That makes sense. I'll take a look at your cross-referenced glossary and think about it some more.

Thanks!

Justin

mbutterick commented 6 years ago

A pagetree won’t compile with duplicate pagenode names. Your pt2 is a little mischievous because it mixes the input path book.poly.pm with its output path book.html. The pagetree compiler won’t forbid this. But it won’t work correctly in the project server.

(BTW I was just fiddling around with poly files, index.ptree, and the project server — seems like it permits any extension included in poly-targets, or poly itself. So in this case, I would recommend adopting the convention of book.poly, inept.poly, etc)

If you like the way your pagenode-index-of works, I wouldn’t talk you out of it. Pagetrees are not necessarily flat lists, however, so it’s unclear to me how it would behave in the general case. (This is in fact why I include the children and siblings etc. functions — so you can pull out a list of pagenodes and then use the usual list functions.)

jlorieau commented 6 years ago

Thanks for the reply.

A pagetree won’t compile with duplicate pagenode names. Your pt2 is a little mischievous because it mixes the input path book.poly.pm with its output path book.html. The pagetree compiler won’t forbid this. But it won’t work correctly in the project server.

Are there cases when there could be duplicate base filenames? (i.e. "book.pm" "book.pp") The duplicate checking is for cases when the base filename (and relative path) are the same for two or more entries. If you'd like to include this code, I could clean up the tests in a PR. I'd also rename the function to index-of-pagenode (It's no problem if you'd rather not include it.)

Pagetrees are not necessarily flat lists, however, so it’s unclear to me how it would behave in the general case.
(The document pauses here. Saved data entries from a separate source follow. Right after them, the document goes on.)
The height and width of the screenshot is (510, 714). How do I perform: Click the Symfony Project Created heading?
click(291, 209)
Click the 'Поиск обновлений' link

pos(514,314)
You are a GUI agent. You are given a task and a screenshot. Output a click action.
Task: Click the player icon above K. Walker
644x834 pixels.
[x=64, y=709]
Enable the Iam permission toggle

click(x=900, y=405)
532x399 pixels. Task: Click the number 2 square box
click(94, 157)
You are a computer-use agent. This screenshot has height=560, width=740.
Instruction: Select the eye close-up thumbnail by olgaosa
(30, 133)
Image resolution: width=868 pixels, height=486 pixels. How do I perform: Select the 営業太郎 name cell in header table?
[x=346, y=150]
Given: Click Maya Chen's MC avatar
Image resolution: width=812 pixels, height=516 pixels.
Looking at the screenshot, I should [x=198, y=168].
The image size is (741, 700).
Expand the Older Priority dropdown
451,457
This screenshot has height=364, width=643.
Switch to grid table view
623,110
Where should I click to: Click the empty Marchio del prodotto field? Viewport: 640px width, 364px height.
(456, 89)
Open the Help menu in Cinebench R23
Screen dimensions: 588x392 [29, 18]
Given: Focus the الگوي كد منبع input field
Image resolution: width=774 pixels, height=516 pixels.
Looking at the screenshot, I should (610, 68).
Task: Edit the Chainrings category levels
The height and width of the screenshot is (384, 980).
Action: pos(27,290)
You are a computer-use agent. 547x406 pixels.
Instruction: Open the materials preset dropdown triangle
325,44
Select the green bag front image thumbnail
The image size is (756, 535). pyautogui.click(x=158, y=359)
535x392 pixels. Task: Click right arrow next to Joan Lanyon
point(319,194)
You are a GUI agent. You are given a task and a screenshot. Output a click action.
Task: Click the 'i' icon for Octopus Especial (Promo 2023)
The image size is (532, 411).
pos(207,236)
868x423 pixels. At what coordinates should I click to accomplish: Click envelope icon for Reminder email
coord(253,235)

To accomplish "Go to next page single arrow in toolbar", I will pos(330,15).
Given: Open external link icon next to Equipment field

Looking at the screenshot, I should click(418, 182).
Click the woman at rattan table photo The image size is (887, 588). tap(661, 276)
I would keep the functionality on par with index-of, which also does not search recursively. Implementing a recursive search would be fairly straightforward, in which case it would return a list--but I would call this something else. Such a function would be useful for Racket too, come to think of it.

(index-of '(1 2 '(3 4 5) 3) 5) ; #f
(index-where '(1 2 '(3 4 5) 3) 5) ; '(2 2)

mbutterick commented 6 years ago

Are there cases when there could be duplicate base filenames? (i.e. "book.pm" "book.pp")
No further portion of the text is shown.